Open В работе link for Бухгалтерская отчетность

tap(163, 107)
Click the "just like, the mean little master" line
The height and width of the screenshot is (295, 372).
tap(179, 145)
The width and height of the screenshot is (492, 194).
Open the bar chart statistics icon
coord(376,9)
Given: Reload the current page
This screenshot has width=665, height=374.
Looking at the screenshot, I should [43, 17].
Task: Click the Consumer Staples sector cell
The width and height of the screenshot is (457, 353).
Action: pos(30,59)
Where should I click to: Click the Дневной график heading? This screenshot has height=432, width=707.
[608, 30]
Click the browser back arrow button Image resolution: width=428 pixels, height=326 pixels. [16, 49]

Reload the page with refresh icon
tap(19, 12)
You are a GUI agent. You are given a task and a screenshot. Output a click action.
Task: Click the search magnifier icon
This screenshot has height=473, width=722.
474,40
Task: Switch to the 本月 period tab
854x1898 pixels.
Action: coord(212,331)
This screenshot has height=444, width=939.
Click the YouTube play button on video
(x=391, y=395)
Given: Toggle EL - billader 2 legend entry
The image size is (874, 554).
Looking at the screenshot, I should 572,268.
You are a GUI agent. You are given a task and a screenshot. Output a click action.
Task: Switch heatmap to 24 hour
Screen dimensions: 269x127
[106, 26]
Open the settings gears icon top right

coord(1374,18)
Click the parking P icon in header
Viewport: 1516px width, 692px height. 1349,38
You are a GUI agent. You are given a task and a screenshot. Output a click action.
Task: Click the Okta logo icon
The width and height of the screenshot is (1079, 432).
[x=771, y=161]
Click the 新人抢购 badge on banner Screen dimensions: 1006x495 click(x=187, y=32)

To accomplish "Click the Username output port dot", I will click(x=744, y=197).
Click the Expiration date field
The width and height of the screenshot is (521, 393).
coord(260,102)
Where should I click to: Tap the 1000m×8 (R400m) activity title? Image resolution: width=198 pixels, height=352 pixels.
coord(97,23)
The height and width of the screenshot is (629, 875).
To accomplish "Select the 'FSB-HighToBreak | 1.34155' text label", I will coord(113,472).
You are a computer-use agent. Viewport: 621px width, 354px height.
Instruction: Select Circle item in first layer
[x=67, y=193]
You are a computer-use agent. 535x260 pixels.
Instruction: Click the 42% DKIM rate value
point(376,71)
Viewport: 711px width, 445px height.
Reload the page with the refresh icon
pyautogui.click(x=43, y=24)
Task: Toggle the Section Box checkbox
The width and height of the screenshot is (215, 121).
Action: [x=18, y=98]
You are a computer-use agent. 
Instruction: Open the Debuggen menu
^^^^^^^^
§ WHAT YOU SHOULD DO: Given the data above, which lines hold the string "computer"? Return them.

§ RESULT OF THE TASK:
You are a computer-use agent. Viewport: 621px width, 354px height.
You are a computer-use agent. 535x260 pixels.
You are a computer-use agent. 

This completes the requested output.